What the task asks: On how many lines of the records below does the string "logo" appear? Reply with only the number.

[Given data Boundary: Start]

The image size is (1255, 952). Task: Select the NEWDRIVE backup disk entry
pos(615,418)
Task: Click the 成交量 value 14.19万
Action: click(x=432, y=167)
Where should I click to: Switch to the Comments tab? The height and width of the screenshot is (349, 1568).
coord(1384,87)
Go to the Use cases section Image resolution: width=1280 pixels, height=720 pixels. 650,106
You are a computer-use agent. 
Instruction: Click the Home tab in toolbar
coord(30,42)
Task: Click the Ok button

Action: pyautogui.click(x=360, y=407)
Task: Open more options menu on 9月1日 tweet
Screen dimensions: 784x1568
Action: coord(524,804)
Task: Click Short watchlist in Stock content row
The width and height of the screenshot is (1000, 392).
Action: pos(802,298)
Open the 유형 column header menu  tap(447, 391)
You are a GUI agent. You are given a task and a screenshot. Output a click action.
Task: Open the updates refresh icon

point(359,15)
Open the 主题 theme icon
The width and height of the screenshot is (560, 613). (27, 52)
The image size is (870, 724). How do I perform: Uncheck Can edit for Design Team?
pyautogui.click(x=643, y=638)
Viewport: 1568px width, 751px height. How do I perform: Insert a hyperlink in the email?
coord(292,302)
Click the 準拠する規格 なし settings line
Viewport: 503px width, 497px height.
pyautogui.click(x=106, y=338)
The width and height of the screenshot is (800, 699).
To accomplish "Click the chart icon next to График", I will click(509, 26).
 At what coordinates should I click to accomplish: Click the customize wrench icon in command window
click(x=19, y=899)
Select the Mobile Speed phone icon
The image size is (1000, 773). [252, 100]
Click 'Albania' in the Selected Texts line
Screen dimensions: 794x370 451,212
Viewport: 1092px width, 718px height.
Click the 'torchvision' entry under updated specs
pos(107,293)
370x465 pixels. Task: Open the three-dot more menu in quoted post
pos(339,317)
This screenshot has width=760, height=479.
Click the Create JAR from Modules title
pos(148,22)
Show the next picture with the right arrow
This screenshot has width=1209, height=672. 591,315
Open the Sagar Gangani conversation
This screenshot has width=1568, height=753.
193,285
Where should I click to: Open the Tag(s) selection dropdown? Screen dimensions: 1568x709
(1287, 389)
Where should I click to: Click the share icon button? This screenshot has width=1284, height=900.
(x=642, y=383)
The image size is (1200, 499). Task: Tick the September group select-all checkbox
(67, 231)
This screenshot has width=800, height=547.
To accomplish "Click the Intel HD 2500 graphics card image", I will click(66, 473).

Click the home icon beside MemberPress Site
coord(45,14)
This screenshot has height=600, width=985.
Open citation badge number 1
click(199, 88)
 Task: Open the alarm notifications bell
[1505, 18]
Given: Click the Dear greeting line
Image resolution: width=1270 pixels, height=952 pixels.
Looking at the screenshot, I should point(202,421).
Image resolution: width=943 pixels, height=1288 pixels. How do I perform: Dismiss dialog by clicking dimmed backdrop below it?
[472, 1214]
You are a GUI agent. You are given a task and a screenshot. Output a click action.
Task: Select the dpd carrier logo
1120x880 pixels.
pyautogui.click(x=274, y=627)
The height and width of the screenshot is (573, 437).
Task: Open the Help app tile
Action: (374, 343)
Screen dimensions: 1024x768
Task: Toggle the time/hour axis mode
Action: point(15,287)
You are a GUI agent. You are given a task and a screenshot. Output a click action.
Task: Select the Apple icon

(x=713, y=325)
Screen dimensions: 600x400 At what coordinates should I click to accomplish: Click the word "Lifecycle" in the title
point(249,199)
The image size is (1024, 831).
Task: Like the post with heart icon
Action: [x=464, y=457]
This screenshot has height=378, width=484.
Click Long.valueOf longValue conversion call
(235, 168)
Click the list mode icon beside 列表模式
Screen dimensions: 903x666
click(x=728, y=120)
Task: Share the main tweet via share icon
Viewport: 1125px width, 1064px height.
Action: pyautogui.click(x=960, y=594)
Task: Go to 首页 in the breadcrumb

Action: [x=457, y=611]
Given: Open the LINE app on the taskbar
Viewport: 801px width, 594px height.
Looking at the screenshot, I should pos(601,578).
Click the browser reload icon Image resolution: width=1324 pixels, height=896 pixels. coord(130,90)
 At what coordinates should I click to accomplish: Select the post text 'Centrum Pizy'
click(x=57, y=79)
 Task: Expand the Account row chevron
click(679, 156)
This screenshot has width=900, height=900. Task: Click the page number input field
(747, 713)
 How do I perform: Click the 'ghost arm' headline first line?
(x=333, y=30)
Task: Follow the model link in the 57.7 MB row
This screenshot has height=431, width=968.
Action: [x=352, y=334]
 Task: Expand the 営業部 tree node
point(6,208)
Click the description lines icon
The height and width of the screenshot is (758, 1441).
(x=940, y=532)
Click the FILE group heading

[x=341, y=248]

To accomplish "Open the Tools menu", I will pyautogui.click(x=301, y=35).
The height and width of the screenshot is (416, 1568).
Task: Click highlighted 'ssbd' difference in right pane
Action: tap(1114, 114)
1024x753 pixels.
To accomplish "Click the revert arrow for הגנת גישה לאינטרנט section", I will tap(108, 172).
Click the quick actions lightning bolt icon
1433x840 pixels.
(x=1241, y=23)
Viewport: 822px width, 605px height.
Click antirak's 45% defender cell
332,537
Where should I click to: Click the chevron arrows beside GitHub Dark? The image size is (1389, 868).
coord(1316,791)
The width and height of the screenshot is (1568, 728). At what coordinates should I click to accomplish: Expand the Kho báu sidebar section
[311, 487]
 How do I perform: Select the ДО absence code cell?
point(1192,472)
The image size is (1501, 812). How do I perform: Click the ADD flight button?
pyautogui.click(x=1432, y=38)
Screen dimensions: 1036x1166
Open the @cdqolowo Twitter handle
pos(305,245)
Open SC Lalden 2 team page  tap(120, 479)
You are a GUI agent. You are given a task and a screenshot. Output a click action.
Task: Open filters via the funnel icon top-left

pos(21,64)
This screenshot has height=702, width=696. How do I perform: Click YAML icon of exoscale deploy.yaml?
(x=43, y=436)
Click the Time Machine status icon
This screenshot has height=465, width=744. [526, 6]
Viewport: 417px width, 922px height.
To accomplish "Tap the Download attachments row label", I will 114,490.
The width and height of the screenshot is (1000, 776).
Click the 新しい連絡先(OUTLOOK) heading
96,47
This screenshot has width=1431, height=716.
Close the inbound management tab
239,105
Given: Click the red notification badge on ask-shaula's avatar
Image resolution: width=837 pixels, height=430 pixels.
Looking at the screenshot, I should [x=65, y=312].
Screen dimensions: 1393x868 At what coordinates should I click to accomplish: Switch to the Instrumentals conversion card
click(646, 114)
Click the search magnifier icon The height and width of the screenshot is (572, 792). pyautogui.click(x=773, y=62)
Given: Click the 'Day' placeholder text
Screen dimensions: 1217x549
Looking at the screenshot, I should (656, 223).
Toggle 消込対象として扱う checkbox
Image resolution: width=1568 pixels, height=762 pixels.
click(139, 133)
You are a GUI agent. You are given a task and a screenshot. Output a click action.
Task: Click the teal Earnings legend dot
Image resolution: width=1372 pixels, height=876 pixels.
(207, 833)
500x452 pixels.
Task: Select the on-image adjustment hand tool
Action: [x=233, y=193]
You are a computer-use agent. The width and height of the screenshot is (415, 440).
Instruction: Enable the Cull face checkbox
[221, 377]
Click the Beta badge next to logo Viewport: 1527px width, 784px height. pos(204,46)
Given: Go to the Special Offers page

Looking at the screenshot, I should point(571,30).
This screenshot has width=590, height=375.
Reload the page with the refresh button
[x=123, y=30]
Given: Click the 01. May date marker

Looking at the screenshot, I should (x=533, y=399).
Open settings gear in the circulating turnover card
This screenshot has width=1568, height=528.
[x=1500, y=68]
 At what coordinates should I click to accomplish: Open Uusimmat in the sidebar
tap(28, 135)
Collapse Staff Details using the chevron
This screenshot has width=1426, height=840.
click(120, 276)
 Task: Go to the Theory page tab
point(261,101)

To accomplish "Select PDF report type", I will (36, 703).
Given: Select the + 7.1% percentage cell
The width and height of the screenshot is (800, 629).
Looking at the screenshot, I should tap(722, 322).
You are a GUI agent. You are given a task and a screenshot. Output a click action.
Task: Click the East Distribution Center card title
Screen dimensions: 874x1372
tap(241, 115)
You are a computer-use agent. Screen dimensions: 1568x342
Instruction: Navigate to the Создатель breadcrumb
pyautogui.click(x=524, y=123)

[Given data Boundary: End]

Your response: 2